- **Extract to read**
****************

Upon smelling smoke, she returned to the hot plate only to find “full
blown flames”. The farmer's market was destroyed and Ms. MacLean was
sued in negligence by the market’s insurer. In dismissing this claim,
the Court concluded:
- employees are not generally held
liable for ordinary negligence or carelessness in the performance of
their duties;
- the imposition of liability in such
a case would be unjust and/or unfair;
- an employer accepts the risk of
employee fallibility and takes that into account in the costs of doing
business, supervising the employee and insuring the enterprise.
Accordingly,
although it is clearly reasonable for an employer to expect its
employees to exercise reasonable care in the performance of their
duties, it will only be where the degree of fault by the employee goes
beyond mere negligence, that a claim for damages will have any chance
of success.
The
inability to recover damages in negligence does not preclude the
employer from alleging cause for dismissal in an appropriate case.
A Suit to Recover Damages Payable to a
Third Party
It is settled law that employers are vicariously responsible for the
harm caused by an employee in the performance of the employee’s duties.
The question then becomes whether the employer can recover the damages
it paid to the third party from the negligent employee. As one might
expect from the analysis above, the likely answer is that recovery will
be restricted to those situations where the employee’s conduct was
grossly negligent. Again, inability to recover does not prevent
discipline and, where justified, dismissal for cause.
Suing for Breach of Contract
It is quite common for employers to require senior employees to execute
covenants which prevent or restrict certain activities. Examples
include maintenance of confidentiality and prohibiting the soliciting
of clients or co-workers for a reasonable period of time following
resignation or termination. Provided these clauses are carefully
drafted to meet current judicially mandated standards and are
incorporated into a properly executed employment agreement, they can
form the basis of a successful lawsuit against an employee who ignores
contractual terms to which the employee agreed.

****************

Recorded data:

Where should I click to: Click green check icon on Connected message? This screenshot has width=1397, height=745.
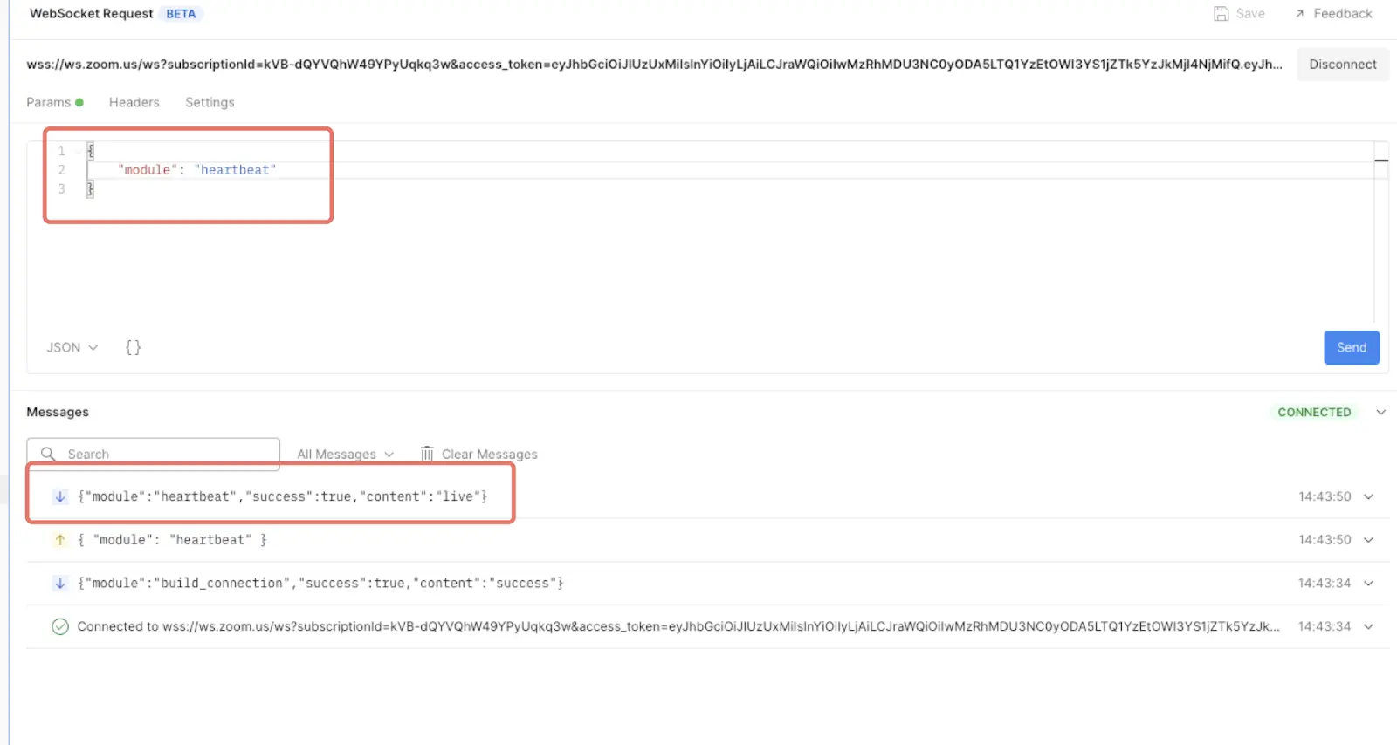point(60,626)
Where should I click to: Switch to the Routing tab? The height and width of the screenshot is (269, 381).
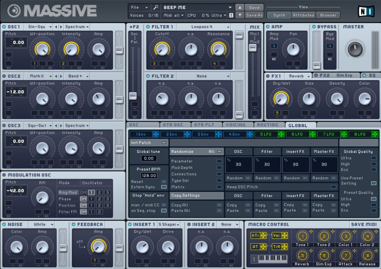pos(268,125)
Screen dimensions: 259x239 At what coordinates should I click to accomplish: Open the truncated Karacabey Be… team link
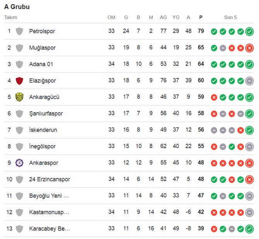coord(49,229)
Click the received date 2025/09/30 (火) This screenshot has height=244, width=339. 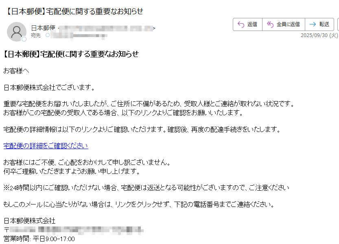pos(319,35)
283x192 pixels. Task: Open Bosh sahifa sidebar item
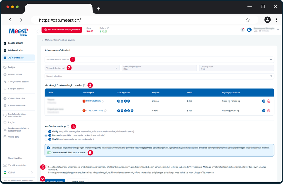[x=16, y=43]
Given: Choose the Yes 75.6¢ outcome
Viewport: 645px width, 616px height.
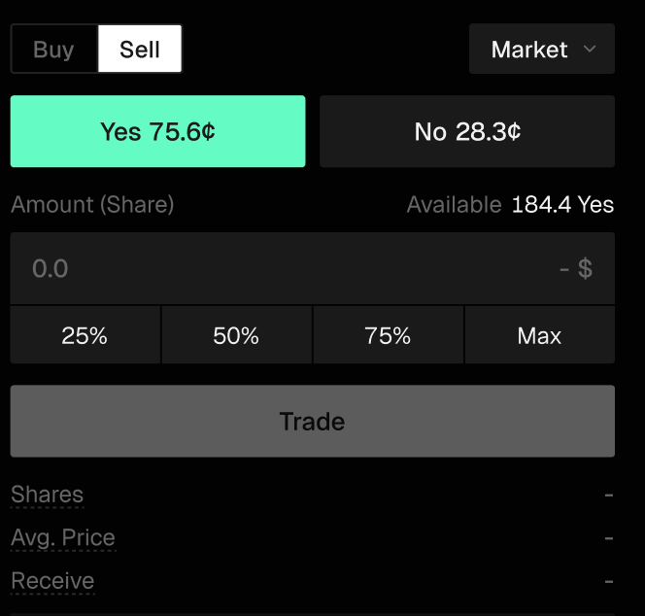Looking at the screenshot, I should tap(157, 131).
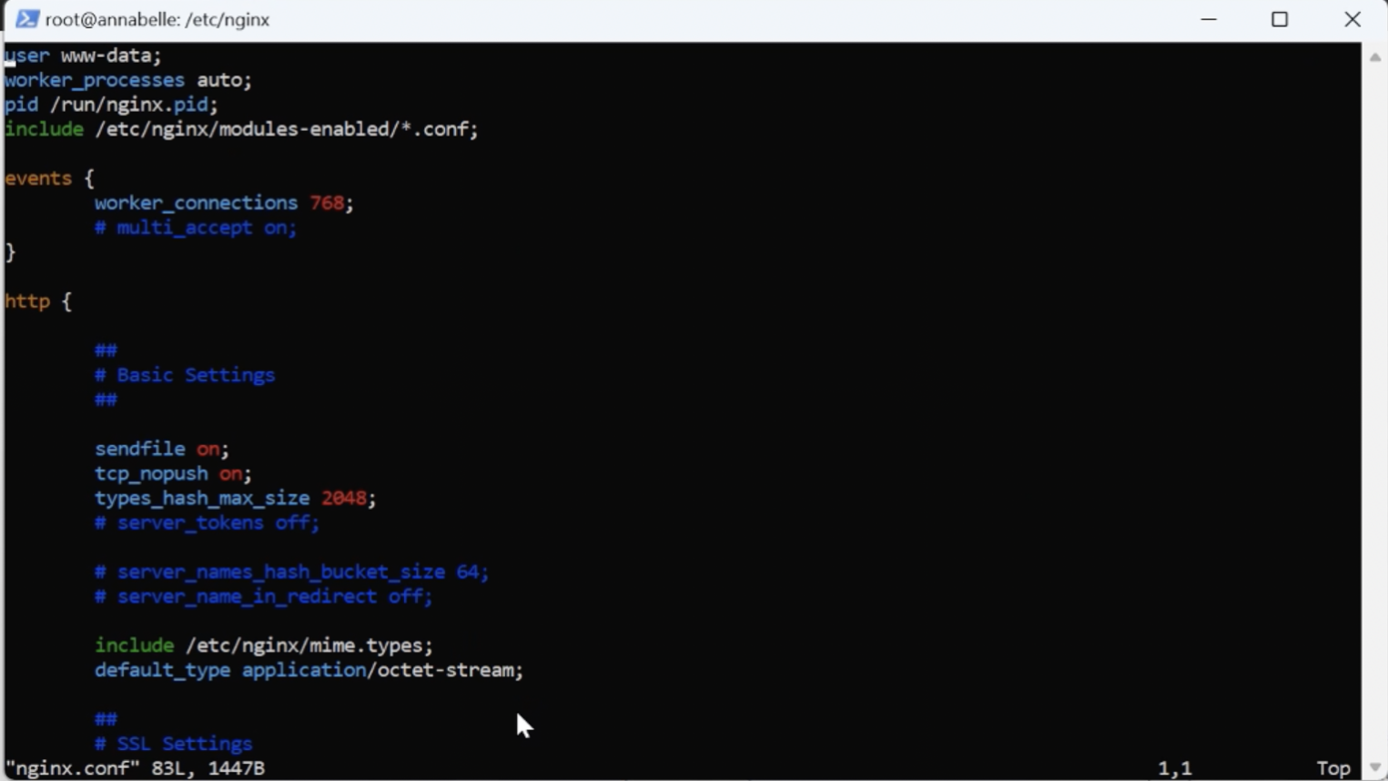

****************

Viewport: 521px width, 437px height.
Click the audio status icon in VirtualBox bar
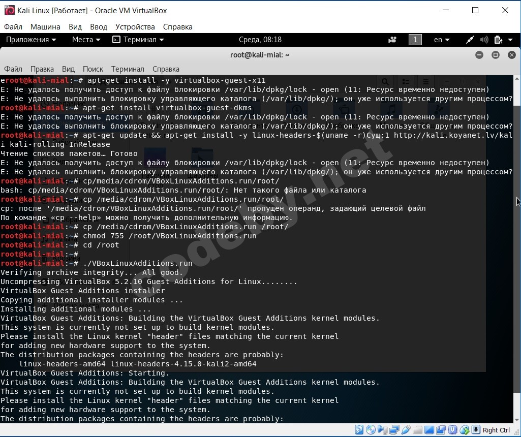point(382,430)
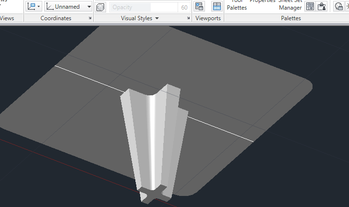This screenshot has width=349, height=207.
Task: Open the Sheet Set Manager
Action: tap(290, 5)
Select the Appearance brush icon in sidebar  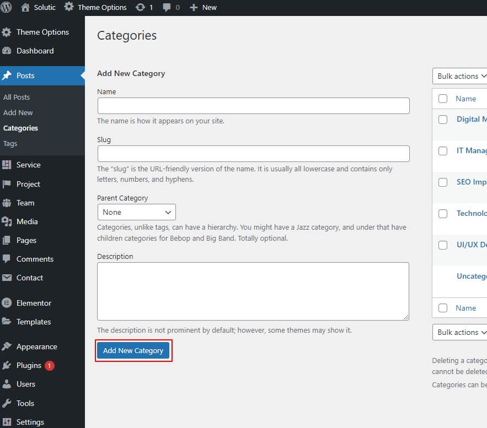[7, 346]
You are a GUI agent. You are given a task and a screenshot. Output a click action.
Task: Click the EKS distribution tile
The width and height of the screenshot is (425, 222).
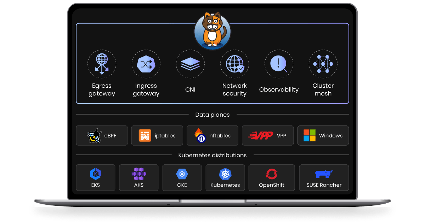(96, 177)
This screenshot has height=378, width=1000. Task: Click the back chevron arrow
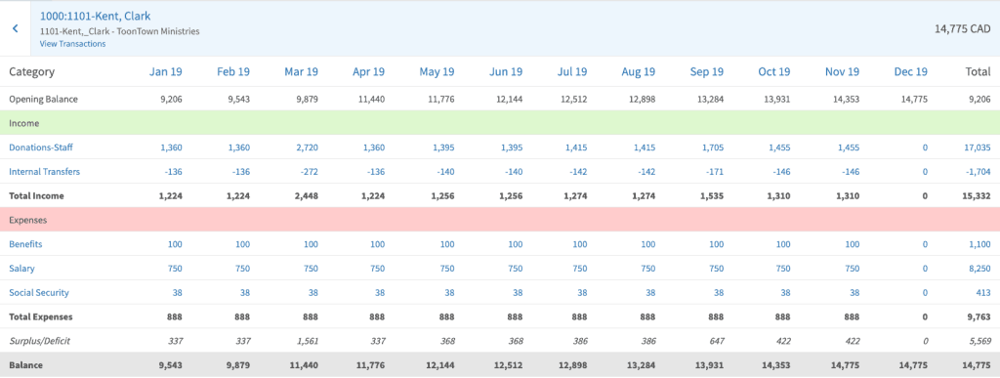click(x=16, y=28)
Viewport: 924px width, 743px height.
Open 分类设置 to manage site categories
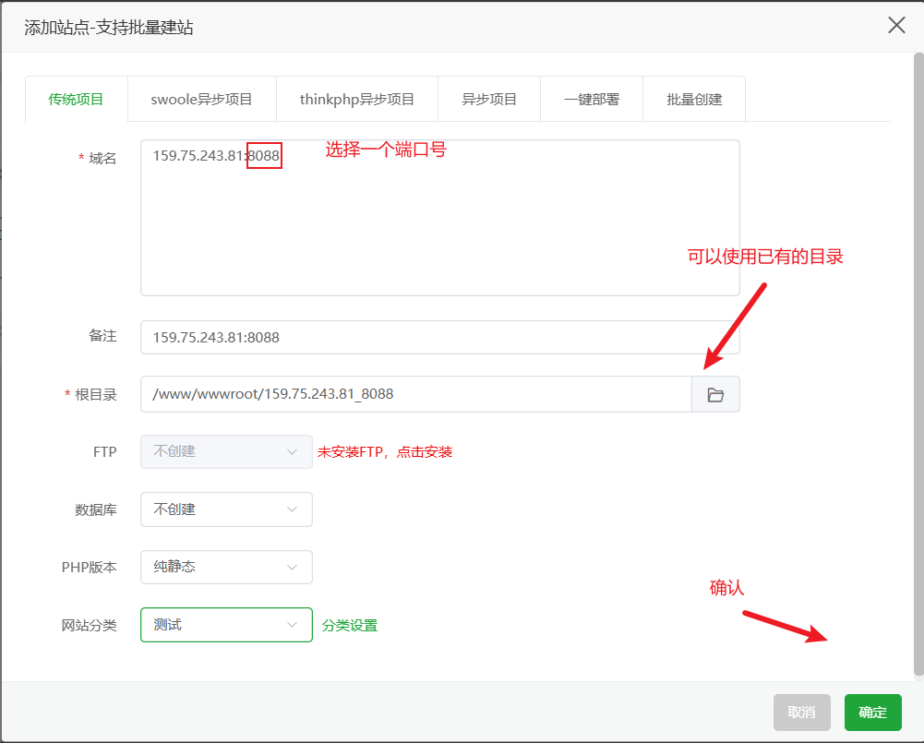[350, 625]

****************

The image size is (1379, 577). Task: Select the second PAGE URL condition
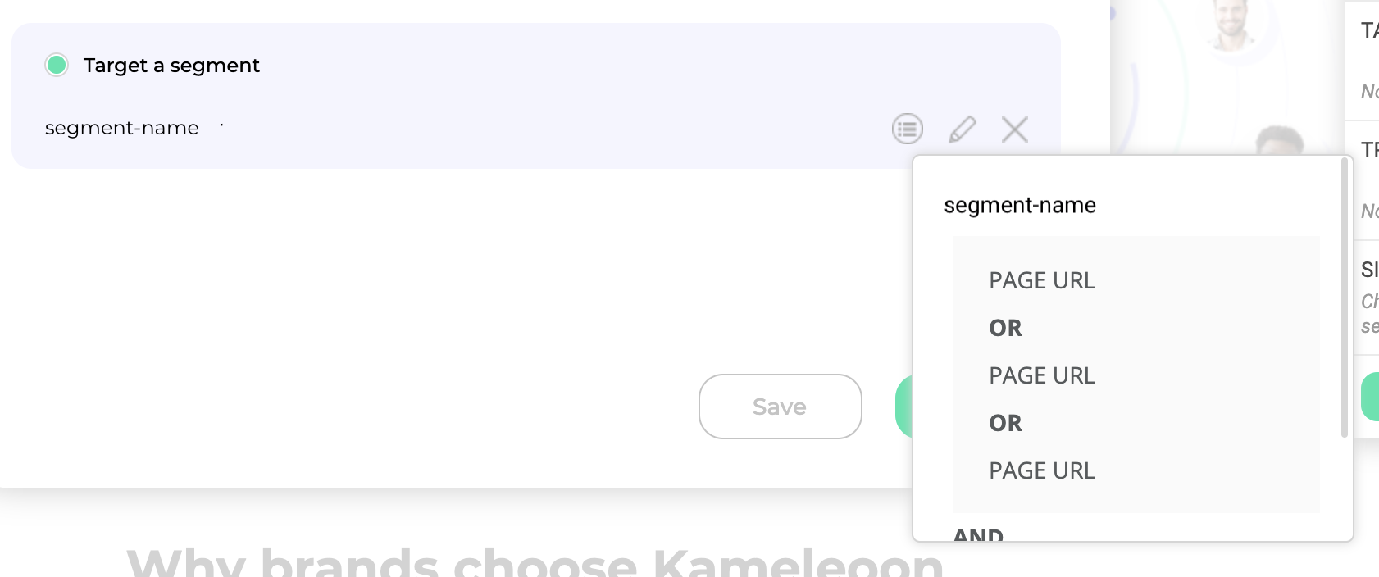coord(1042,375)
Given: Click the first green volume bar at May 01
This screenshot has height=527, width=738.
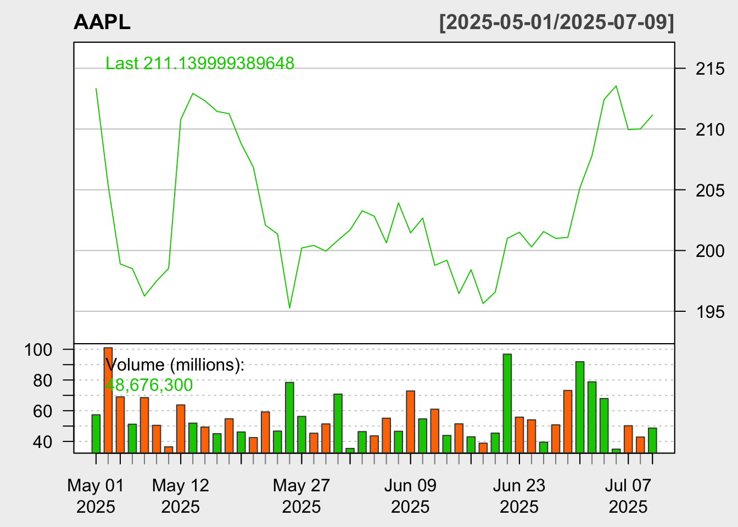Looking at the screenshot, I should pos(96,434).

****************

Pick up the text on employers suing their employees after its last sentence and carry it forward.

In this type of lawsuit, the employer must act quickly after learning
of the breach, seeking a mandatory order prohibiting the continuation
of the offensive action. While an order actually prohibiting
continuance of the breach (an injunction) may not be granted, the
employee will be required to pay the damages suffered by the employer
resulting from the competitive activity. Furthermore, the very act of
commencing the lawsuit may cause the offending employee to cease the
prohibited activity.
Breach of Duty of Fidelity
Even without a valid restrictive covenant, senior employees are
required to act in good faith towards their employer and not exploit
the vulnerability which flows from the nature of the relationship. For
example, although such an employee is entitled to compete following
employment, in doing so, he/she must not do so unfairly. This means
that for a reasonable period of time following resignation, he/she is
not to utilize confidential information or affiliations developed
during employment in a manner detrimental to the former employer. Doing
so is considered unfair and a breach of this obligation of fidelity.
Provided the status with the employer was senior enough, a court will
enforce these obligations by way of requiring the departed employee to
disgorge the profits earned from the improper activity.